Gustave Flaubert: “tenho gana por narrar a mim mesmo”

Por Emma Rodríguez



Sempre com uma caderneta (com capa feita de pele de toupeira) em mãos. Sempre anotando ideias, observações; sempre imaginando cenas, diálogos, personagens; sempre anotando as sugestões que despertavam os livros que lia, sempre buscando aproximar-se da perfeição... Estamos com Flaubert, com Flaubert que escreveu obras magistrais e que deixou de escrever muitas outras que havia planejado porque não foi suficiente o tempo de uma só vida.

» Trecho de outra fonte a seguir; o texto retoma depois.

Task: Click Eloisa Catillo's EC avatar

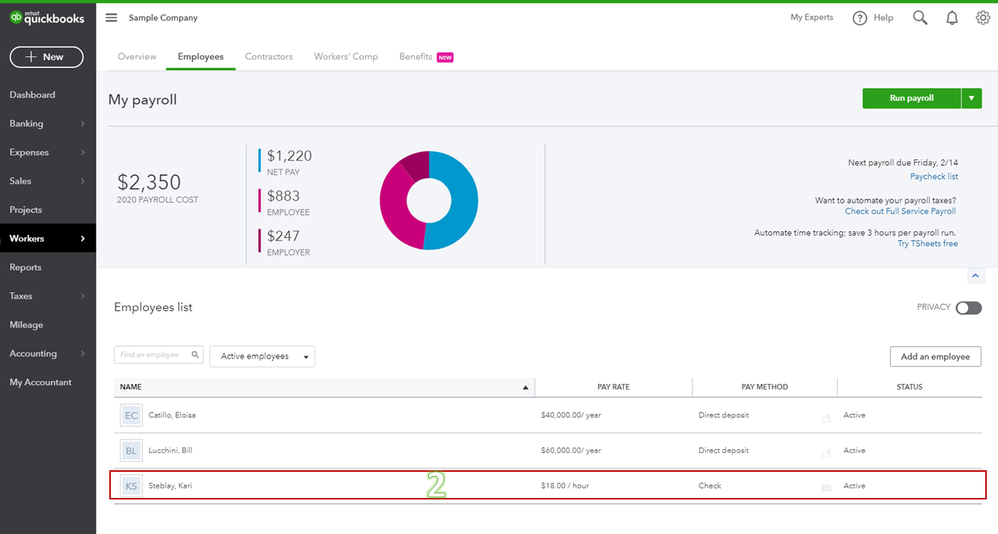Action: [x=131, y=415]
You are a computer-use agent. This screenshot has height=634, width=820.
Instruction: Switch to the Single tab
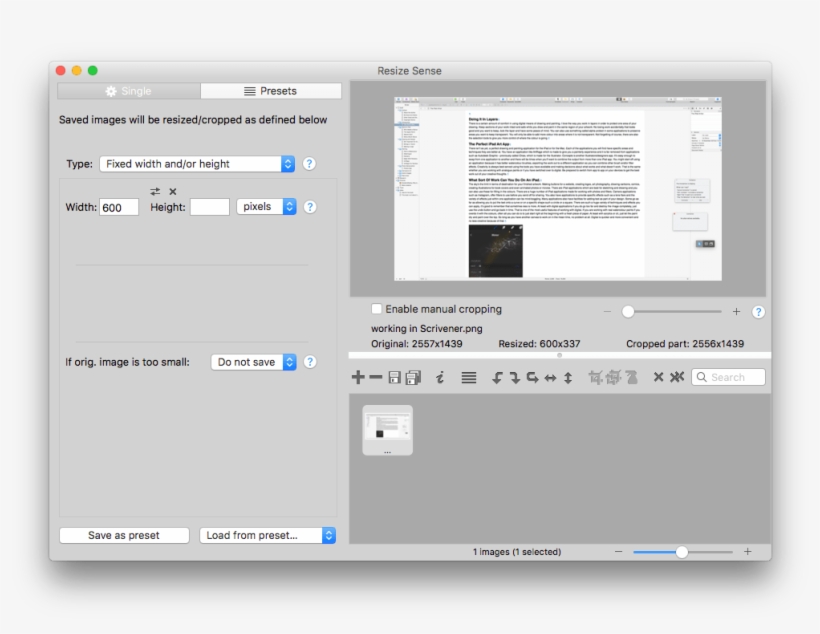[x=128, y=90]
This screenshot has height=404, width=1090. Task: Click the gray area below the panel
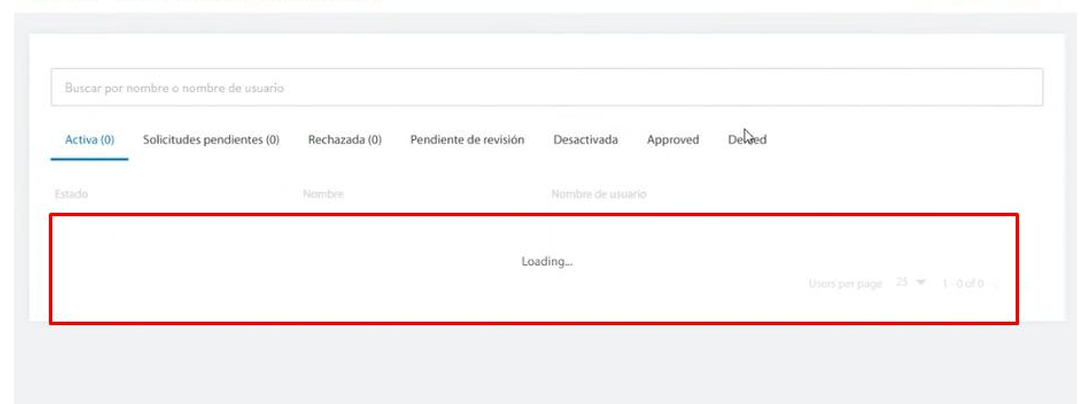(545, 365)
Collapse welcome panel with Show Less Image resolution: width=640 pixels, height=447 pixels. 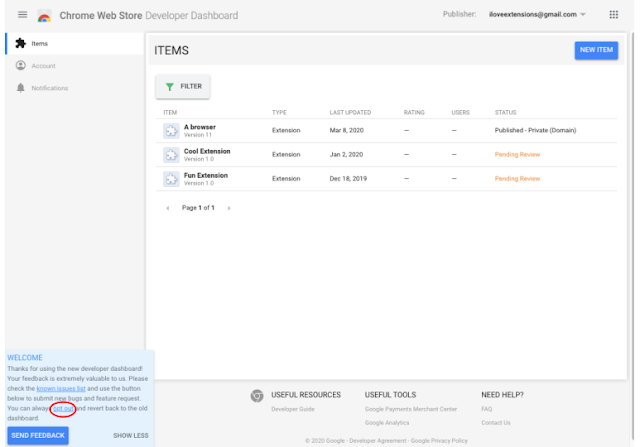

Gustave Flaubert. Cadernos, apontamentos e reflexões é o título de uma entrega que nenhum admirador do autor de Madame Bovary nem nenhum leitor interessado nos caminhos, nos processos de criação deve deixar de ter. Cadernos que serviram não apenas para dar conta de sua cozinha literária, de suas receitas e ingredientes, mas também para confessar-se, para autorretratar-se sem disfarces, plasmando as grandezas de sua vocação, de seu talento, mas também suas debilidades, como se houvesse querido descer do pedestal ante uma posteridade que, de algum modo, sempre intuiu que acabaria julgando-o.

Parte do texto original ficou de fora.